■ **BRIEF**: Which lines of the data below include the string "date"? Return each of them.
☆ ☆ ☆ ☆ ☆ ☆ ☆
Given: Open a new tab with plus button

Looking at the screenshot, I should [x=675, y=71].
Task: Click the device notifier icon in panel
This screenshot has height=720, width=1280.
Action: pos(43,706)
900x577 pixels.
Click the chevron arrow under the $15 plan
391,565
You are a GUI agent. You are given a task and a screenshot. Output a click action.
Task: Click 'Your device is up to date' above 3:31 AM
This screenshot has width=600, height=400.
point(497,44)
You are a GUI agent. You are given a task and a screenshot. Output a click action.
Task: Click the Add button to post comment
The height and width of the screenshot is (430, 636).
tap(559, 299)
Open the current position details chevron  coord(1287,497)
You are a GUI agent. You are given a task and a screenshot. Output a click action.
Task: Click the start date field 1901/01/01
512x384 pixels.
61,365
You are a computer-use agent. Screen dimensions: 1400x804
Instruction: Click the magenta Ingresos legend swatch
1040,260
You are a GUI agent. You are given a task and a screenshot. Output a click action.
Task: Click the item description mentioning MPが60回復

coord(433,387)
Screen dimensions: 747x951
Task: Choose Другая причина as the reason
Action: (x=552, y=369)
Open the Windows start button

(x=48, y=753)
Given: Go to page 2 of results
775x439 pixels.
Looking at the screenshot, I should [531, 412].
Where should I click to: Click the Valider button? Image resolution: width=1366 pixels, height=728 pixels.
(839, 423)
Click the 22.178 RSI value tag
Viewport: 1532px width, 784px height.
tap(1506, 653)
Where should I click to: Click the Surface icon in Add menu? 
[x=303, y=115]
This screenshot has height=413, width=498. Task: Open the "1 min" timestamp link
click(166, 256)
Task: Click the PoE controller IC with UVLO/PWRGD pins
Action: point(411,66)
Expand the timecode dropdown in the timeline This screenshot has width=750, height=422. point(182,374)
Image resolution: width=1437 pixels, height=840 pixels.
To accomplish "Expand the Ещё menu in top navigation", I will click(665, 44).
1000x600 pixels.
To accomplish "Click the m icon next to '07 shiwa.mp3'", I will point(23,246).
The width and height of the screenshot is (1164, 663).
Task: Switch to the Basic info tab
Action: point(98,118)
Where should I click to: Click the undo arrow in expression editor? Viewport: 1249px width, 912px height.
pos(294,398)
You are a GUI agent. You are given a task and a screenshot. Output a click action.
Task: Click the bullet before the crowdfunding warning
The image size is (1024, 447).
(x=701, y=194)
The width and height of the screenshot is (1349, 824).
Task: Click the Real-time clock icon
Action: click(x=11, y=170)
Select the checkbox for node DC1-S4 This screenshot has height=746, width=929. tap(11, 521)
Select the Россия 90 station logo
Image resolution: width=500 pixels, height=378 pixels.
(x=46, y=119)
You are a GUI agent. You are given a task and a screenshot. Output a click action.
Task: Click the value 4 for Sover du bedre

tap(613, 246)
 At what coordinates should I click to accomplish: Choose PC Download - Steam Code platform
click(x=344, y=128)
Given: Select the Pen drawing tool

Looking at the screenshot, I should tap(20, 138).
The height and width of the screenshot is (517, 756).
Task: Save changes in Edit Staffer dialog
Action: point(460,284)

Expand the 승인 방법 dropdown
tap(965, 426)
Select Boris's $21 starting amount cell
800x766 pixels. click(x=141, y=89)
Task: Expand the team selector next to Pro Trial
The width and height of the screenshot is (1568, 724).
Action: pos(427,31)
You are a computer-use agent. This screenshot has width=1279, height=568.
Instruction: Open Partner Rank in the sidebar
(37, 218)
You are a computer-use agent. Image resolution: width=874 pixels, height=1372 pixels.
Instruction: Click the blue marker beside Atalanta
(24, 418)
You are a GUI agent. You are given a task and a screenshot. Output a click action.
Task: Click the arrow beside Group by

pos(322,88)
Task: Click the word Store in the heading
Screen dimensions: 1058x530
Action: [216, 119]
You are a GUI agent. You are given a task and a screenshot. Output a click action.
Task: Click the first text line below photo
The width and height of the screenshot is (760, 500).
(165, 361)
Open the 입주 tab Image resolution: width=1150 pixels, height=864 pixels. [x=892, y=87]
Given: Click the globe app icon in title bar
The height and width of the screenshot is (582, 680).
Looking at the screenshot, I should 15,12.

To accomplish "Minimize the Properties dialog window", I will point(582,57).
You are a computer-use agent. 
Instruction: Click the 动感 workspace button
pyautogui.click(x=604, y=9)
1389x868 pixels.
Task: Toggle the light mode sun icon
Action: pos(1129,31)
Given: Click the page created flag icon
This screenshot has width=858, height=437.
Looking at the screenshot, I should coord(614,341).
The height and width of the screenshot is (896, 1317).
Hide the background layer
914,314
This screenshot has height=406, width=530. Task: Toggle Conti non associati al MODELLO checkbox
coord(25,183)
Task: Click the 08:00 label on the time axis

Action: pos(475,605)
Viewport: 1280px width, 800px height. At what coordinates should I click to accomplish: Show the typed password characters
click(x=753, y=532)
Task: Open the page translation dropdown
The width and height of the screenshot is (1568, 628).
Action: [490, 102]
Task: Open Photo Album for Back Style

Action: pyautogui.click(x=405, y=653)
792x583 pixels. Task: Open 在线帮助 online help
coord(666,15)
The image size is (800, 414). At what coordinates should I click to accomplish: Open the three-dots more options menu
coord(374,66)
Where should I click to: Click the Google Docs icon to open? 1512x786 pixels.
☆ ☆ ☆ ☆ ☆ ☆ ☆
■ **YOUR RESPONSE**:
Task: Click 'Your device is up to date' above 3:31 AM
Task: Click the start date field 1901/01/01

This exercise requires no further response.